▸ **Tâche demandée A**
Recopiez à l'identique les entrées, depuis leur toute première ligne jusqu'à la ligne contenant "Looking at the screenshot, I should click(189, 47).", incluse.

----- Extrait du document

La spécificité de l’électricité fut aussi à l’origine en France de la construction d’un modèle réglant l’ensemble des difficultés y compris celle de la rente. Ce modèle est celui de la centralisation complète permettant une unité de direction et surtout la redistribution de la rente. Concrètement il s’agit d’EDF dans sa forme initiale, celle qui se déploiera entre 1946 et le début du vingt et unième siècle. EDF fera mieux que les agriculteurs qui sont en compétition et – reprenant notre exemple – produirons 3 unités de blé pour une dépense de 180 unités monétaires alors que rationnellement ils pouvaient produire autant pour seulement 120 unités monétaires.

Bien évidemment, on pouvait imaginer un prix de marché avec un monopole récupérant l’intégralité de la rente : Le prix se fixant sur la dernière unité, techniquement la moins efficiente, et donc sur le coût marginal. On pouvait ainsi imaginer un monopole prédateur et édificateur de rente : au plus le monopole se fait paresseux en termes d’efficience, au plus son coût marginal est élevé et au plus sa rente de monopole augmente…. Le résultat historique fur l’inverse, la centralité permettait l’efficience et la rente fut de plus en plus redistribuée, ce que ne peuvent faire les agriculteurs en concurrence dans notre modèle. Une redistribution allant jusqu’à devenir saignée avec le dispositif ARENH de 2011.

----------
----- Entrées affichées

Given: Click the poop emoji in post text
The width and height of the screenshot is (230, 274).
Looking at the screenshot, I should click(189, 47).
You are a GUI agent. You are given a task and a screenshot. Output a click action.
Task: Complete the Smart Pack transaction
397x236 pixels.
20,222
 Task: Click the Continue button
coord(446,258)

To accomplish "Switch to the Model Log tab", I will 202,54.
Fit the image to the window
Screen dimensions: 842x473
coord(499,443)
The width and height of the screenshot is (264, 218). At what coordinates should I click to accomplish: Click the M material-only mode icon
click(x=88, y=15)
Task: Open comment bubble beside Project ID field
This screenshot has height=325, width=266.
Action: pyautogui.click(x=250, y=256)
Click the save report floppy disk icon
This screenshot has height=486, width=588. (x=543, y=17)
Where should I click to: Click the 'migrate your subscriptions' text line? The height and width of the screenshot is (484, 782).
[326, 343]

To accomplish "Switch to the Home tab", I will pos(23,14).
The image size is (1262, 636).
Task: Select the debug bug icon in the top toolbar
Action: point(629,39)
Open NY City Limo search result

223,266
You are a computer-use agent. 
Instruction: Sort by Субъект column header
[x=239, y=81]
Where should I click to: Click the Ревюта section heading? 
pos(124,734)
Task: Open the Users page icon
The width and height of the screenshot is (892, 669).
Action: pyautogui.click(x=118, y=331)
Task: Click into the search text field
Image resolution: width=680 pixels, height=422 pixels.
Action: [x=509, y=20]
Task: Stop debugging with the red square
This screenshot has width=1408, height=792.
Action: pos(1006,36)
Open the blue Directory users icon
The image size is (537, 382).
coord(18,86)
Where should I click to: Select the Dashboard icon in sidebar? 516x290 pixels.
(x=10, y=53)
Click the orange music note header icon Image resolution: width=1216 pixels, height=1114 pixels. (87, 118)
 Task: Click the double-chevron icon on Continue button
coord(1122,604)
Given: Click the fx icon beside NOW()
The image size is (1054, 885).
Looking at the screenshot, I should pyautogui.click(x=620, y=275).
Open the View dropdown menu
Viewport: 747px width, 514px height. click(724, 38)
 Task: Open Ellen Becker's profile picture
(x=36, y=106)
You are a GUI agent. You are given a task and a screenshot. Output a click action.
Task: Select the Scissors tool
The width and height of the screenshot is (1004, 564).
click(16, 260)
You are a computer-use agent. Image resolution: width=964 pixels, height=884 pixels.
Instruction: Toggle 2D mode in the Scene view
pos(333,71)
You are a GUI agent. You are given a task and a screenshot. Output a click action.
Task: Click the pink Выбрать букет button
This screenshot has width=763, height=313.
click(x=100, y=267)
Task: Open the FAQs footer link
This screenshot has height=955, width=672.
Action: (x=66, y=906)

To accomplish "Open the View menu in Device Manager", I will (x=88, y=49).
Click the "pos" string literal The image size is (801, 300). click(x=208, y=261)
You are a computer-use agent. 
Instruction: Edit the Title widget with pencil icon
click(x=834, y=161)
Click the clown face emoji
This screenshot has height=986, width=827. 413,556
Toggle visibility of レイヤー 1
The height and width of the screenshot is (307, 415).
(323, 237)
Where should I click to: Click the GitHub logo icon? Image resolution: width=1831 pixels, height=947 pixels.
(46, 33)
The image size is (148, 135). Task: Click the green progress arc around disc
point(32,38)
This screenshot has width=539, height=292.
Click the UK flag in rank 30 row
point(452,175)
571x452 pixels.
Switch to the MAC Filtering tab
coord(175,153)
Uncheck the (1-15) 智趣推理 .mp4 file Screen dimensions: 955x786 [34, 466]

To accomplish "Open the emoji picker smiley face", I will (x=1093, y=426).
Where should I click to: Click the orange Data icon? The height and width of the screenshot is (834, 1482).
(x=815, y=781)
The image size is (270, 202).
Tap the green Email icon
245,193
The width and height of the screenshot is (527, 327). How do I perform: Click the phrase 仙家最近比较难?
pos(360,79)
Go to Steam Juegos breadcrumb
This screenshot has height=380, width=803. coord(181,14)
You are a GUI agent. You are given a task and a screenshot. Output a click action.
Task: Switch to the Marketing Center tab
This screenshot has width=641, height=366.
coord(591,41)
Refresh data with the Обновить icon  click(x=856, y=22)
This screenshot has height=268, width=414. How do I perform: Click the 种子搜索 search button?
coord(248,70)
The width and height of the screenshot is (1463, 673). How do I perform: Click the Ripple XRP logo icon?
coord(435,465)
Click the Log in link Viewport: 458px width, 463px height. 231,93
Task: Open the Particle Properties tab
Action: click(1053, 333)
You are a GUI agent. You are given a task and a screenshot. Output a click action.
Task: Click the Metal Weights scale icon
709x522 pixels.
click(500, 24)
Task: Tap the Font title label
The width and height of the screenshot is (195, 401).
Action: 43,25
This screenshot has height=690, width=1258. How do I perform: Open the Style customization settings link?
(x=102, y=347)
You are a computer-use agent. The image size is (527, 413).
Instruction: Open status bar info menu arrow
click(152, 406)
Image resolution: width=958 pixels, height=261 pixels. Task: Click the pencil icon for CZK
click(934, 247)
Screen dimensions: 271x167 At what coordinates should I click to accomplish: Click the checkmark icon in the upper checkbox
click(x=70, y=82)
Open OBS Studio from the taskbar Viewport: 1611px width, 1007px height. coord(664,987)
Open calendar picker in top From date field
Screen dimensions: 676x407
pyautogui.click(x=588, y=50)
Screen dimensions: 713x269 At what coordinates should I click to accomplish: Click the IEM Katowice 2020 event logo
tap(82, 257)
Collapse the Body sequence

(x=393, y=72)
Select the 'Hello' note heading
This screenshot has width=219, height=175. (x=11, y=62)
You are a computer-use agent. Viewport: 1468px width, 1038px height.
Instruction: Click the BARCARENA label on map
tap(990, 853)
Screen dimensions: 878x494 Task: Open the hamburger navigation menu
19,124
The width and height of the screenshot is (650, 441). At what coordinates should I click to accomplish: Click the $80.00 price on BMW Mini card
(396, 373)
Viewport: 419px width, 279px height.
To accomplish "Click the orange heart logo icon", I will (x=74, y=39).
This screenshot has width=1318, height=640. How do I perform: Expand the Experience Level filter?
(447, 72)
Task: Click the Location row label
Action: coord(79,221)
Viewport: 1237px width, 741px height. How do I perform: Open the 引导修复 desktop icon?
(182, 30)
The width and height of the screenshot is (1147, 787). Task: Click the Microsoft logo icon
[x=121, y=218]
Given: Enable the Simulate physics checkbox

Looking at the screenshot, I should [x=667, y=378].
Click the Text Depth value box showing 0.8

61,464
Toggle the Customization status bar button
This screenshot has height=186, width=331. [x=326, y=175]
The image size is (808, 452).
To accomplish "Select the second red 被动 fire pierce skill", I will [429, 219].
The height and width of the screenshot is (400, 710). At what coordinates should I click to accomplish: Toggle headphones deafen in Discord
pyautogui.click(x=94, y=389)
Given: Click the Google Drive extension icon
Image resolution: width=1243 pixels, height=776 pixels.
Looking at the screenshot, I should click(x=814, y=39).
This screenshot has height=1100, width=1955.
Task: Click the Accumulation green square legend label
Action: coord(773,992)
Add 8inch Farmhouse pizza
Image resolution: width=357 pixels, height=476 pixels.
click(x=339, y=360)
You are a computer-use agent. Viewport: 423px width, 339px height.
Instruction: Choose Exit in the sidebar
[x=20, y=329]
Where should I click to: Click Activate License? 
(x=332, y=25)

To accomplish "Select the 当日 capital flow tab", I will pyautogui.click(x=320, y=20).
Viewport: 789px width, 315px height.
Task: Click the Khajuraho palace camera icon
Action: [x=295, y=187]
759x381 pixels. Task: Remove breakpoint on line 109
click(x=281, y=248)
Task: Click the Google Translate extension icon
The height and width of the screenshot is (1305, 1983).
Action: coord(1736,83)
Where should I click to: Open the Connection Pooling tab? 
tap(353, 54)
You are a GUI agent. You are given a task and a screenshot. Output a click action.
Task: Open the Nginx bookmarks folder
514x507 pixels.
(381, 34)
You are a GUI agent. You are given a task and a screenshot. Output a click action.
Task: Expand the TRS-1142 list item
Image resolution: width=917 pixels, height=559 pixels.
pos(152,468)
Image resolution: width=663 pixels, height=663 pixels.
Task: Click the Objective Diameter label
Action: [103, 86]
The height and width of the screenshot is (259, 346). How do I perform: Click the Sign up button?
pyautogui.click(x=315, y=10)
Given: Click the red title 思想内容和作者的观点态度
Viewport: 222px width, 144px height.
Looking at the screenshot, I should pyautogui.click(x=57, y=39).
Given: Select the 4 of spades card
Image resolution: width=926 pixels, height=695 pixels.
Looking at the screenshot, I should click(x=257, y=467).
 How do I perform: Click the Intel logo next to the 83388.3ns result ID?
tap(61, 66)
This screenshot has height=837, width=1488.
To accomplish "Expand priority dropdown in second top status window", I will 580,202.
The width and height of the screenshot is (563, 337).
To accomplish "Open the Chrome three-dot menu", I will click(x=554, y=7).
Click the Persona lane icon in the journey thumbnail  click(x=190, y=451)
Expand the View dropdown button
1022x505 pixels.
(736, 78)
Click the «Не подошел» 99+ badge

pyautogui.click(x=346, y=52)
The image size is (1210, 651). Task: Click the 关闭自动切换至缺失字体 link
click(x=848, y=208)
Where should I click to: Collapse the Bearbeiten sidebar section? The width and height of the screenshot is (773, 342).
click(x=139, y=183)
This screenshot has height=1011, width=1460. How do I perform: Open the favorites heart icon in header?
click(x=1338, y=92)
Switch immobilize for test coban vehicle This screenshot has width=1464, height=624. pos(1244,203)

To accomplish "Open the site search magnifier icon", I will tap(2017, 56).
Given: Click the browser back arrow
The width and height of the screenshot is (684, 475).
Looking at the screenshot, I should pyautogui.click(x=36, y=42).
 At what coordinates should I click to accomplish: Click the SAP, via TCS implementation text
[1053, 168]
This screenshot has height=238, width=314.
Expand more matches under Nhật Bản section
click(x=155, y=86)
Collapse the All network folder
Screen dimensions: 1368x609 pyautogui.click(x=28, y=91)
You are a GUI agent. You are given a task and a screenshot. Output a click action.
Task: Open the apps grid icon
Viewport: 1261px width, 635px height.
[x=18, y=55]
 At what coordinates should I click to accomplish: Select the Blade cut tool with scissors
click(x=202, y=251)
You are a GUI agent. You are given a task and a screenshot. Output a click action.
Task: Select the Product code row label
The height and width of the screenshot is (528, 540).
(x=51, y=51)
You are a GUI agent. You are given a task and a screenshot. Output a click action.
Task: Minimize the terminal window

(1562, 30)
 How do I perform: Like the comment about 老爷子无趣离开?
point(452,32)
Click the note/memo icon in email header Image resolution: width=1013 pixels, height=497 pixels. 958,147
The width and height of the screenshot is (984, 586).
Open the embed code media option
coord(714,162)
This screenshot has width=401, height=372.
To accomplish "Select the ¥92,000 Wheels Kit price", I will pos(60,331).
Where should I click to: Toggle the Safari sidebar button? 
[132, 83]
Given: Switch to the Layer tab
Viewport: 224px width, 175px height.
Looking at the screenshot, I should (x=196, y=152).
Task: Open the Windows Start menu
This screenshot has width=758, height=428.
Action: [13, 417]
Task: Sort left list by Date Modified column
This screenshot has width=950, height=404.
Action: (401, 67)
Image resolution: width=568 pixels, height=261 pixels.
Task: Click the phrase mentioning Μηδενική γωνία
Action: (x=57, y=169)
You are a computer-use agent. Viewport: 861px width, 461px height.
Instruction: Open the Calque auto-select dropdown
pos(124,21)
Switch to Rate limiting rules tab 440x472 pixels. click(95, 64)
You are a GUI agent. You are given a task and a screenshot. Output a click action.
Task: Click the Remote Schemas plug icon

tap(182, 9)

----------

▸ **Tâche demandée B**
D'après l'extrait sur EDF, sur quelle période s'est déployée EDF dans sa forme initiale ?

▸ **Solution proposée A**
Given: Click the poop emoji in post text
The width and height of the screenshot is (230, 274).
Looking at the screenshot, I should click(189, 47).

▸ **Solution proposée B**
Entre 1946 et le début du vingt et unième siècle.